#### EXTRAIT SOURCE
--

Camille est ingénieur papier et réalise aujourd'hui la conception de livres à systèmes pour différents éditeurs (Le Seuil Jeunesse, Hatier, Hachette, Milan, etc). Maquettiste depuis plusieurs années, d'abord en agence de communication puis en presse à Paris, elle travaille désormais au service de l'édition, notamment jeunesse après s'être initiée aux pop up en Belgique. Passionnée par les papiers, les mouvements, elle conçoit tous types de systèmes, de la simple tirette aux pliages les plus élaborés.

Comment définir votre métier ?

Ingénieur papier (ou expert en pliages, c'est moins pompeux et plus drôle !) est un métier technique qui demande une bonne connaissance en mécanique, en géométrie dans l'espace, le tout saupoudré d'une dose d'imagination et de créativité. Ensuite, comme tous les métiers de l'édition, une bonne connaissance de la chaîne graphique est recommandée. La fabrication d'un livre est l'affaire de tous et il ne faut pas oublier qu'après l'élaboration reste une grande étape : l'impression. Le rôle d'un ingénieur papier ne s'arrête pas à la conception d'un volume, il est aussi responsable de ce qu'il transmet à l'imprimeur ou au chef de fabrication s'il travaille avec une maison d'édition.



Comment êtes-vous devenue ingénieur papier ?

J'étais maquettiste depuis plusieurs années, d'abord en agence de communication puis en presse à Paris. En m'installant à Toulouse il y a 6 ans, je me suis mise au service de l'édition, notamment jeunesse. J'ai très vite mis en pages les ouvrages plutôt techniques, comme les livres à matières pour les petits ou les livres demandant une bonne compétence technique (livres comportant des calques ou avec des découpes...).

Christophe Tranchant des éditions Milan s'occupait à l'époque du Pôle 1er âge. Il souhaitait démarrer une collection de comptines à toucher, contenant un pop up final. Il m'a donc confié la mise en page de ce livre. La collection a perduré et s'est développée, on fait toujours équipe ensemble. En parallèle, j'ai rencontré d'autres éditeurs et proposé mes services sur des livres nécessitant un bon savoir faire technique. Aujourd'hui, mon nom est connu des services de fabrication des éditeurs. Lorsqu'ils ont un ouvrage complexe avec des systèmes, il me contacte en amont du projet.




Vous souvenez-vous de votre premier contact avec un pop up ?

J'avais 5 ou 6 ans, c'était « La maison hantée » illustré par Jan Pienkowski

Décrivez-nous les étapes de conception d'un livre pop up ?

--

#### LIGNES ENREGISTRÉES

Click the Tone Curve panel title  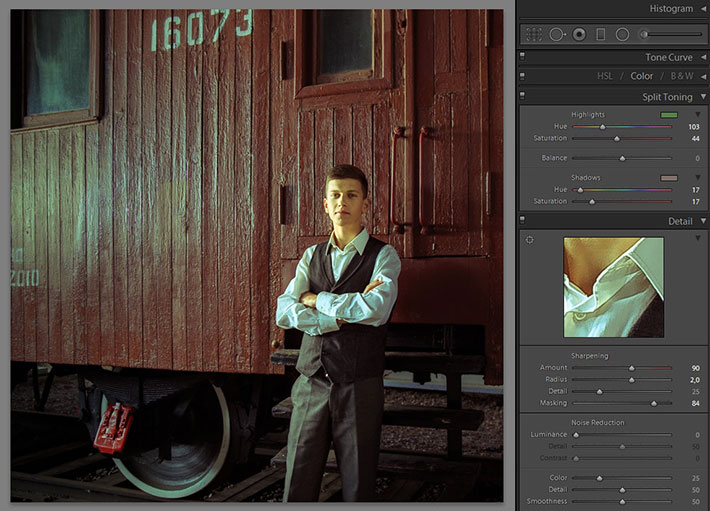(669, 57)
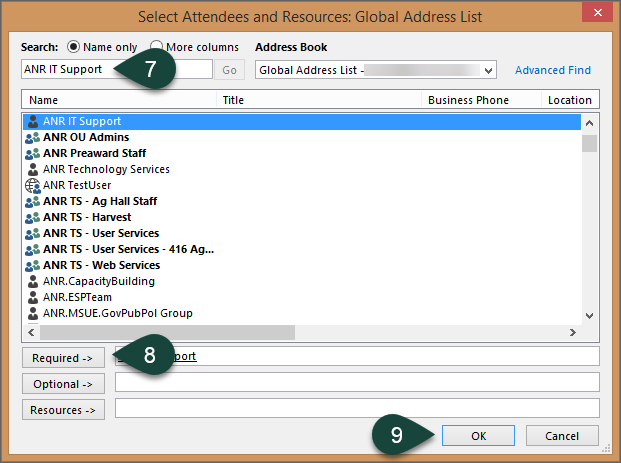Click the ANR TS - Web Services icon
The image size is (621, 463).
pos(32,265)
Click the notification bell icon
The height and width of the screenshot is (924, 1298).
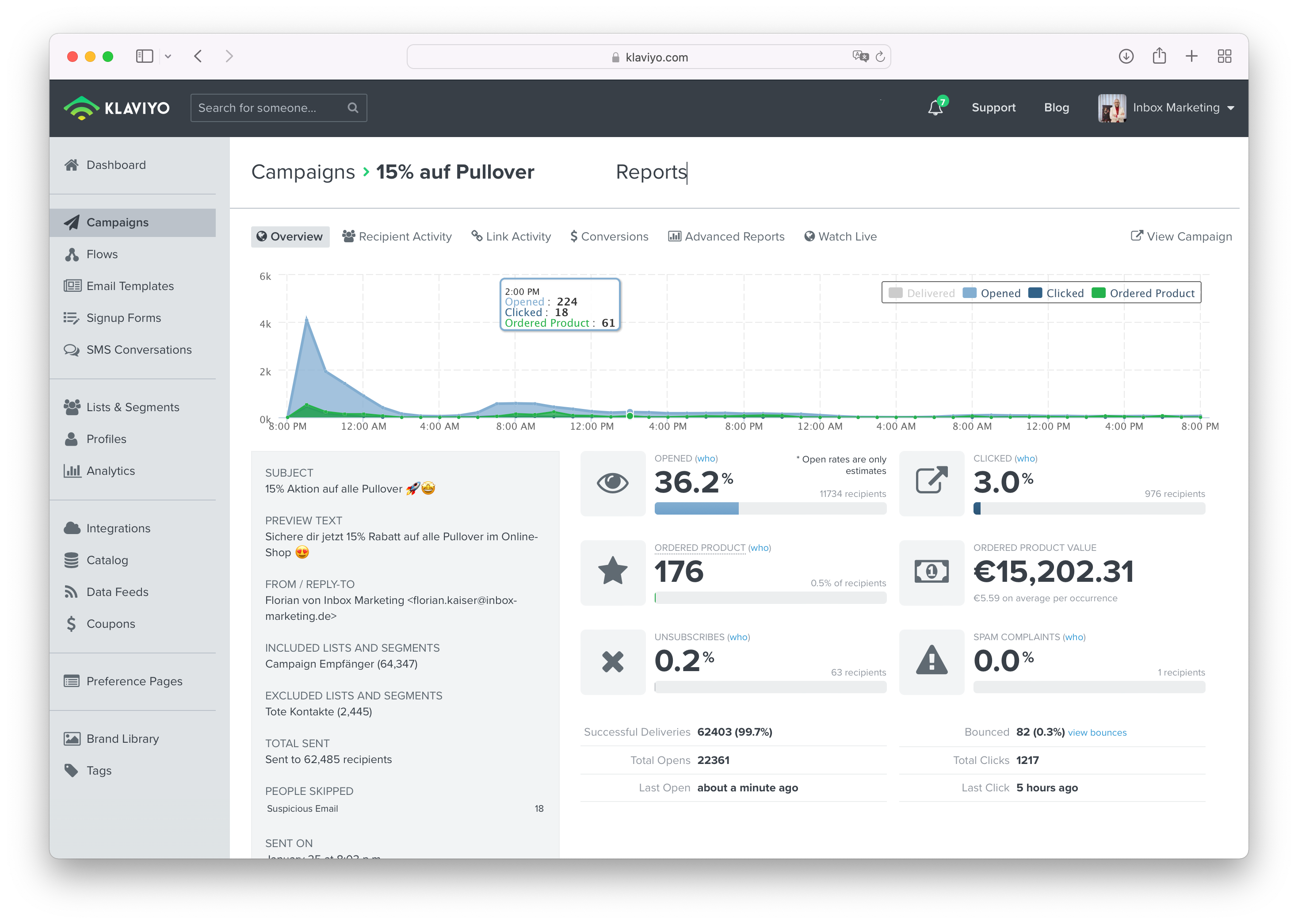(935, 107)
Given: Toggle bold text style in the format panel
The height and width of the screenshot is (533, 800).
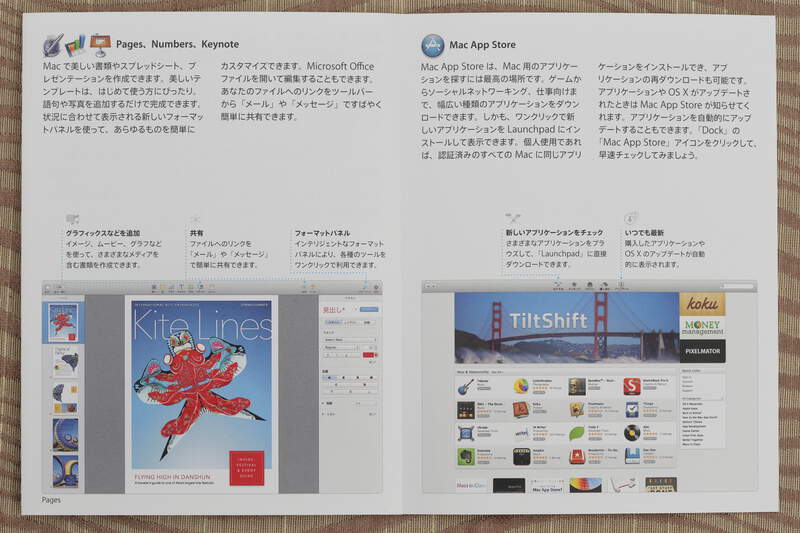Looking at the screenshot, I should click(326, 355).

--

#### CONSIGNES
[A] Répondez à ces questions sur l'extrait :
(i) Dans quel pays Camille s'est-elle initiée aux pop up ?
(ii) Dans quelle ville s'est-elle installée il y a 6 ans ?
(iii) Quel livre a été son premier contact avec un pop up, et qui l'a illustré ?
[B] Recopiez sans modification le passage de l'extrait qui va de « Comment êtes-vous devenue » jusqu'à « avec des découpes...). » inclus.

#### RÉPONSES FOURNIES
[A]
(i) En Belgique.
(ii) À Toulouse.
(iii) « La maison hantée », illustré par Jan Pienkowski.

[B]
Comment êtes-vous devenue ingénieur papier ?

J'étais maquettiste depuis plusieurs années, d'abord en agence de communication puis en presse à Paris. En m'installant à Toulouse il y a 6 ans, je me suis mise au service de l'édition, notamment jeunesse. J'ai très vite mis en pages les ouvrages plutôt techniques, comme les livres à matières pour les petits ou les livres demandant une bonne compétence technique (livres comportant des calques ou avec des découpes...).